На этот раз я веду его в вальсе:
– Расскажи, как проходил твой роман с Клодиусом.
– С удовольствием. Для начала он дал мне понять, что мне вовсе не обязательно быть снизу, а потом было море орального секса с моей стороны - он учил меня. С тех пор я люблю и ценю этот вид занятий любовью более самого полового акта. Мы были с ним неразлучны три долгих года, он вылечил меня лучше самого квалифицированного целителя душ от моих фобий.

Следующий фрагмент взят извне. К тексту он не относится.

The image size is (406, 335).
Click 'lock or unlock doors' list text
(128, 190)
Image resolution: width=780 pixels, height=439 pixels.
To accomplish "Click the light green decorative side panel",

– Но почему же ты не вернулся к женскому обществу? Не успел или не захотел, я имею в виду распад вашей любви с Клодиусом. Когда ты с ним окончательно расстался?
– Прошлой осенью, в сентябре наш роман утих сам собою. Не было ссор, выяснений отношений, скандалов, ни-че-го. Просто однажды, в начале сентября мы проснулись в Забини-Мэноре, где провели лето, и поняли, что мы больше даже не друзья, и уж тем более, не любовники. Между нами пролегла пропасть.
– А сколько лет было Клодиусу на тот момент?